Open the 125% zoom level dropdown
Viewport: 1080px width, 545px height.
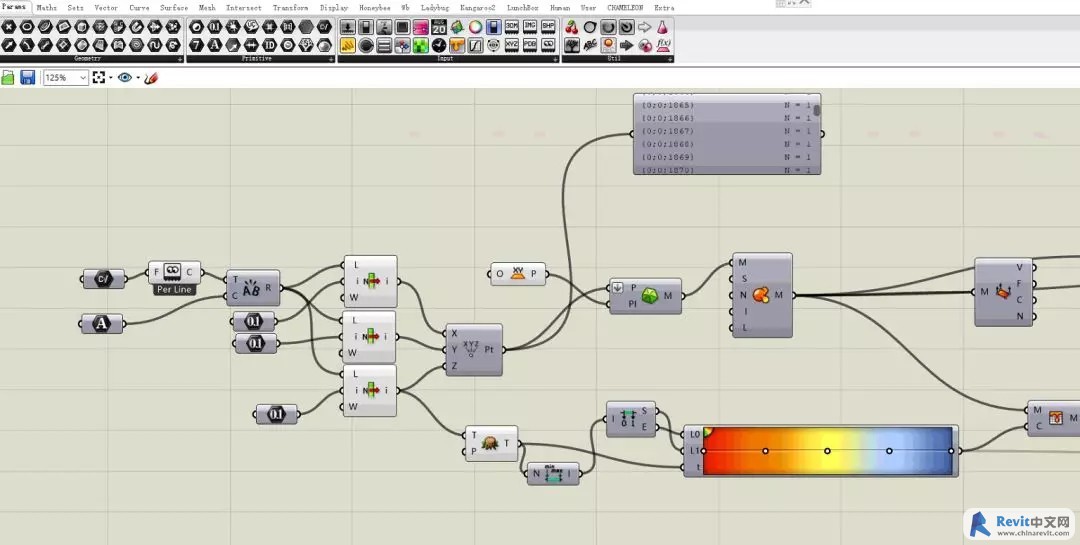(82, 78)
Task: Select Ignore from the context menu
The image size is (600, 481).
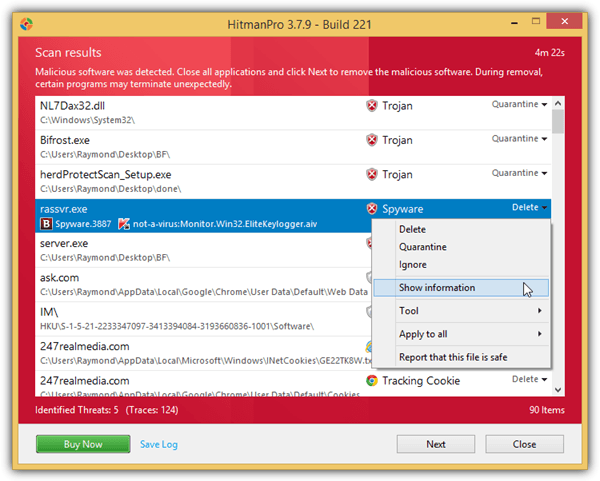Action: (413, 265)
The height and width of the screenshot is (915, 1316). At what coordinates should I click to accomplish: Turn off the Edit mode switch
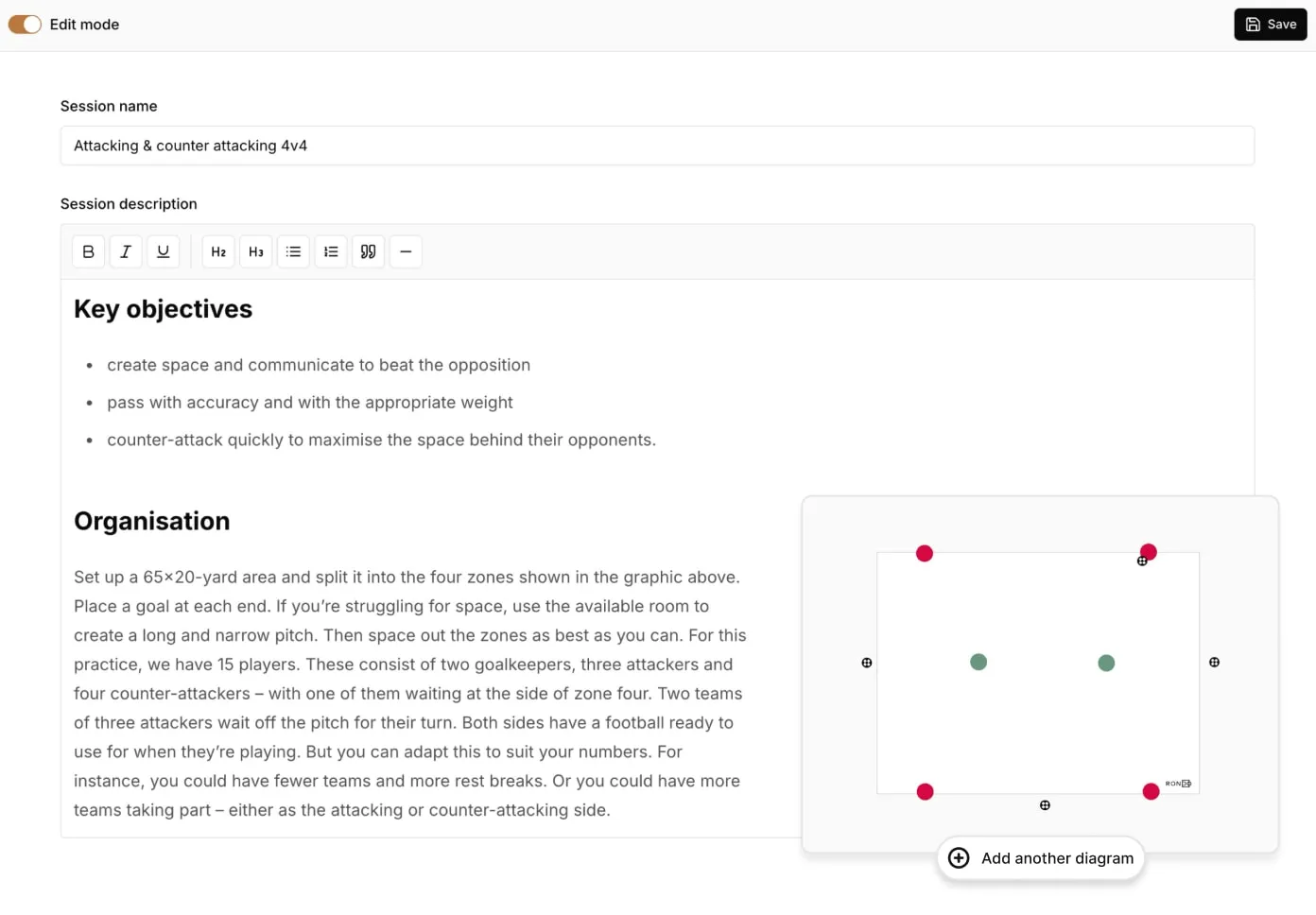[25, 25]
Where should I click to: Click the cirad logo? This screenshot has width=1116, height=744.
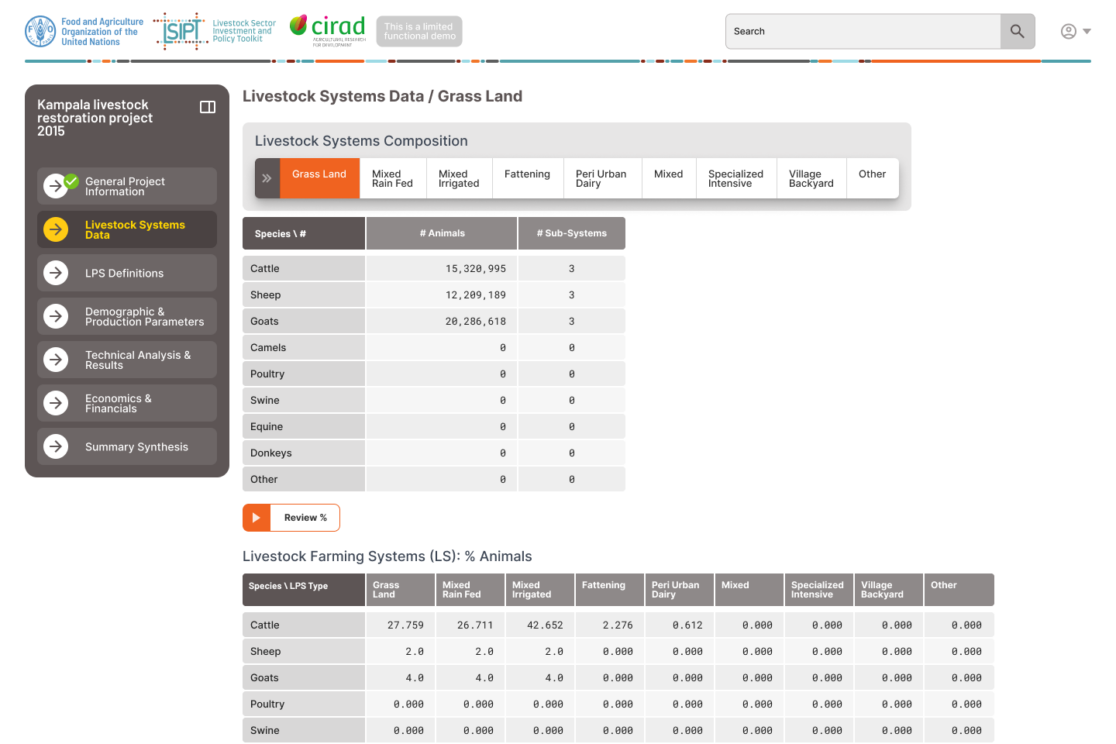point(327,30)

Task prompt
Reproduce exactly and only the lines from the one with "The image size is (600, 481)." through the last entry, both included, excluding every picture.

Answer space
The image size is (600, 481).
Action: (413, 265)
The height and width of the screenshot is (915, 1316). At what coordinates should I click to accomplish: Turn off the Edit mode switch
[25, 25]
Where should I click to: Click the cirad logo? This screenshot has width=1116, height=744.
point(327,30)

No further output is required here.